The best way to incorporate beef tallow in your cooking is to use it instead of vegetable, olive, or coconut oil. I find that beef tallow makes incredible stir-fried vegetables. You will be forgiven for assuming that beef tallow infuses a ton of beef flavor in your vegetables but this is not the case.
Your vegetables will acquire a rich, earthy but subtle meat flavor and aroma. I would say the aroma is stronger than the flavor. To enhance the flavor you can add aromatic herbs such as rosemary and thyme to the cooking fat before frying your vegetables for a truly tasty dish.
Tallow has a high smoke point of approximately 400 degrees Fahrenheit which means it packs a lot of heat. making beef tallow perfect for high-heat cooking.
Try searing for beef mignon or ribeye using beef tallow instead of any other cooking oil. You will get a deliciously caramelized sear and a perfect medium rare interior.
That high smoke point is also ideal for deep frying french fries to go with the steak.
Tallow has a similar consistency to butter, which makes it an excellent addition to pastries. Tallow gives pastries that flaky and fluffy quality we all love. Tallow can be used in any recipe that calls for lard so simply substitute lard or butter with tallow in your cake.
Unfortunately, getting grass-fed tallow is not easy and the store-bought tallow available is not likely to be pure beef tallow made from rendered beef fat.
Ideally, you need beef tallow made from the cuts of grass-fed cattle and not commercially bred cattle. The latter is likely fed on commercial feed and infused with high levels of antibiotics.
Moreover, the tallow available in most grocery aisles is most likely a blend of different fats and seed oils and not pure beef tallow. If you don't want to make your own tallow, look for pure tallow from high-end specialty stores that will be the genuine grass-fed type.
A butcher is also a great resource if you want the real item. They will likely know multiple farmers who provide shelf-stable grass-fed beef tallow.

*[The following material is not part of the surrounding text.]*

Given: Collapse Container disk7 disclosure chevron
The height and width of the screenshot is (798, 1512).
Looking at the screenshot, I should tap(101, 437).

Tallow and suet are used interchangeably but they're not the same thing. Beef tallow can be made from just about any cut of beef as long as it has enough fat to render down, while suet is the raw fat found around the kidneys and loins of cows and sheep.

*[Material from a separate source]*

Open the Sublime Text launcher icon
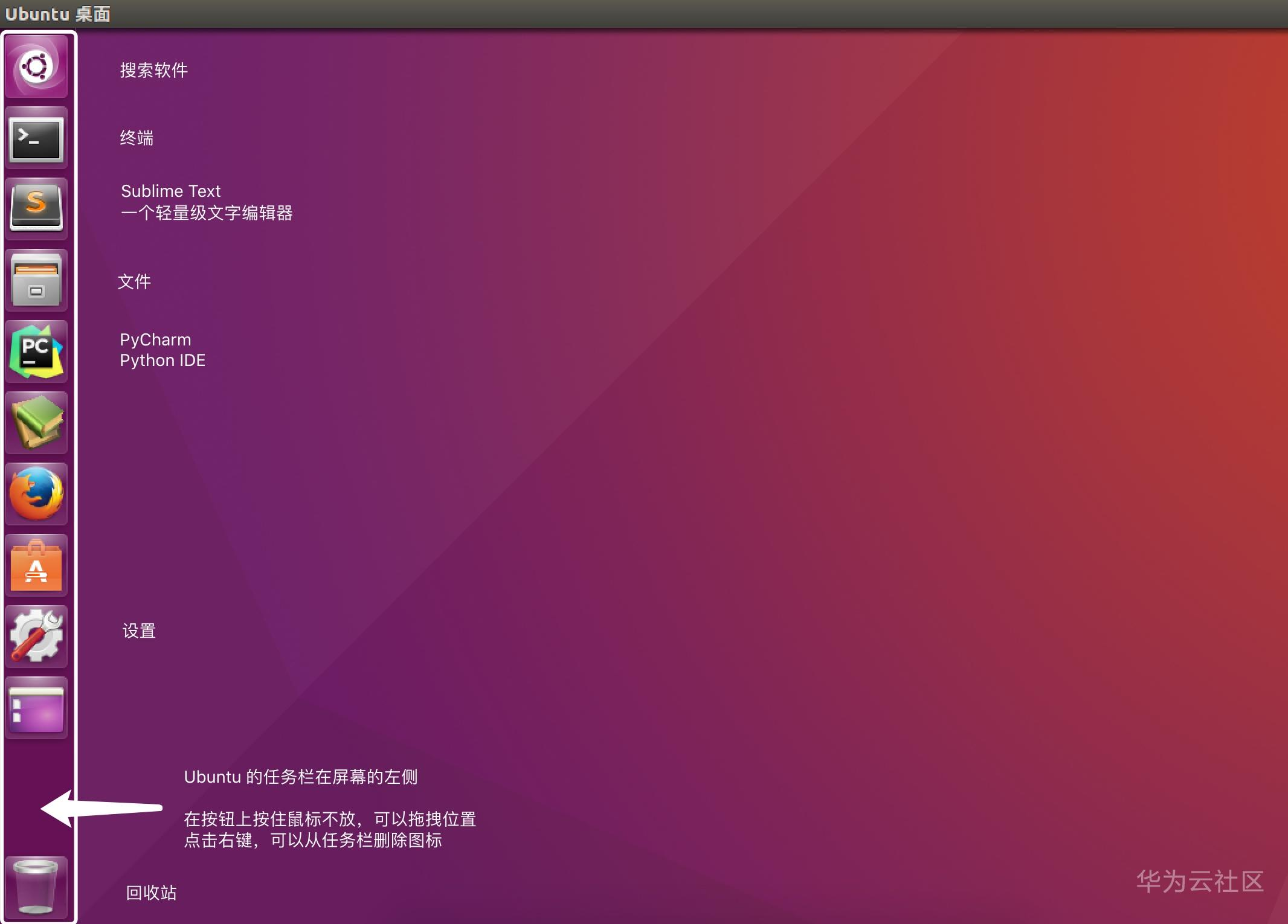The image size is (1288, 924). pos(36,208)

When rendered it can be called suet or beef tallow.
Grass-fed beef tallow has undeniable health benefits such as its anti-inflammatory qualities. However, if you consider the net effects of consuming equal parts beef tallow and olive oil, the latter is significantly healthier.
The particular component of all fats and oils that has a significant impact on health is saturated fat content.
Even grass-fed beef tallow contains over four times the amount of saturated fat in olive oil. Saturated animal fat contributes a critical portion of the cholesterol that adheres to blood vessels creating the conditions necessary for heart disease and other coronary complications.
I highly recommend it if you haven't already. Shallow frying and roasting a steak in beef fat will be especially rewarding. Beef tallow caramelizes the exterior beautifully. At such a high temperature, your cooking is also fast and your meal can be ready in minutes.
Tallow has a mild, beefy flavor and when used in cooking produces a very subtle aroma that is barely noticeable. Beef fat doesn't interfere with the flavor of your ingredients, so that should not concern you.
Cooking with tallow has completely changed how I fry meat and vegetables. It adds a decadent quality to meals which makes food richer, more flavorful, and more delicious. In pastries, the end product reserves more moisture and gains a beautifully spongy interior.
Try frying your veggies with some tallow for a start and enjoy a fuller flavor with a slightly beefy undertone in your meals.